Jumbo-sized plan for pachyderms
For anyone to generate a significant shift, a partner with the same mindset to double the impact is needed, especially when the vision is backed by science, writes Myrtle Ryan
DR HEINZ Kohrs feels strongly that elephants should be allowed to roam the vast spaces of Africa and recently penned an impassioned letter to the Minister of Environmental Affairs to support plans for a mega transfrontier conservation corridor extending from Kwazulu-natal through to Tanzania.
Twenty years ago, Kohrs and Digs Pascoe founded the Space for Elephants Foundation. Given Pascoe’s failing health, Kohrs – who practises in Pongola and also owns the White Elephant Safari Lodge in the Pongola Game Reserve – continues to hold high the flame of their dream: a vast conservation corridor for elephants to roam from Thula-thula Game Reserve near Nkwaleni in Zululand, along the Lebombo mountain range, including the Kruger National Park and Limpopo Transfrontier Park, up through western and northern Mozambique, Malawi and into Tanzania.
It is a truly jumbo-sized vision requiring the dropping of a multitude of fences and a change of mindset.
While humans pontificate and squabble over fences, herds of elephants, some 76-strong, are already showing us the way, says Kohrs. “They have waded and swum their way along the western shores of the Pongolapoort (Jozini) Dam, and settled into the Royal Jozini Big Six in Swaziland.
“Part of the herd then headed along the dam’s eastern shores are now contentedly ensconced in Ezemvelo KZN Wildlife’s Pongola Nature Reserve East,” says Kohrs.
In so doing, the herd, complete with newly-borns, have circumnavigated fences not only demarcating different reserves, and an international border which, of course, means nothing to the jumbos.
Heike Zitzer monitors the perambulating pachyderms – a role she has played for the past nine years. She can identify each elephant by a nick or tear in an ear, a scar, the shape of its tusks. She also meticulously records scientific findings on their movements, foraging and behavioural patterns on a daily basis
Zitzer, 46, who studied nature conservation, is also studying the impact of vasectomy (surgical male sterilisation) on elephants.
“It is the only such longterm study in the world,” she says. “In the medium-term, there has been no change in the behaviour of the seven Pongola Game Reserve males that were vasectomised in 2008.
“Nor have the six elephants which have been placed on the contraceptive GNRH recently, via darting, shown any major behavioural changes yet. These bulls are still ‘mating’, blithely unaware they don’t stand a chance (of siring a calf).

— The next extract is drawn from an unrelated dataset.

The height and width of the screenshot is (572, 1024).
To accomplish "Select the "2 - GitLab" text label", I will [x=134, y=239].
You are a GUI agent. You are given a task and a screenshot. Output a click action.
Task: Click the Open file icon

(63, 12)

Zitzer is particularly interested in how the females ultimately respond. “Will they work out that something is wrong? Will they realise that though the dominant bulls are mounting them, there is a decline in the number of babies? Will they start mating with the younger males? I am monitoring to see if there is a change in the attitudes of both sexes; the intervals between calving; and whether the females will come into oestrus more frequently.”
Zitzer goes into Swaziland for a week each month to check on the group, who have chosen to remain there, while others have moved on. As she relates the story of the arrival of two groups, known as the Family Herd, she digs deep into a veritable mine of information on elephants, much of it based on associated scientific studies using telemetery (transmission of electronic data). The elephants were translocated from Kruger to Pongola Game Reserve as a fully functioning group with a matriarch, in 1997. As a result of culling in Kruger, the Orphan Herd (a teenage elephant bond group without a matriarch or older elephants to mentor them) were also translocated to Pongola Game Reserve.

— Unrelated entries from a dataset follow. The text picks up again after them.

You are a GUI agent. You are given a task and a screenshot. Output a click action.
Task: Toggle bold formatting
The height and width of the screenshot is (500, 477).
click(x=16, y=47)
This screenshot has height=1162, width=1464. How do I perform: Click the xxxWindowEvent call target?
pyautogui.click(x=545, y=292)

In 2000, Ngani, already living on the Pongola Game Reserve, wandered out using the underpass beneath the N2 and found his way to Milimani Game Sanctuary (now Somkhanda Game Reserve) about 50km away, where he linked up with the four females and one male of the Orphan Herd.
“When Ngani returned to Pongola Game Reserve, these orphans followed him,” says Zitzer, whose scientific work underpins the vision of Space for Elephants.
At the centre of the vision of elephants being able to move from one area to another is the active participation and empowerment of people living adjacent to the corridor areas through the creation of interrelated small businesses.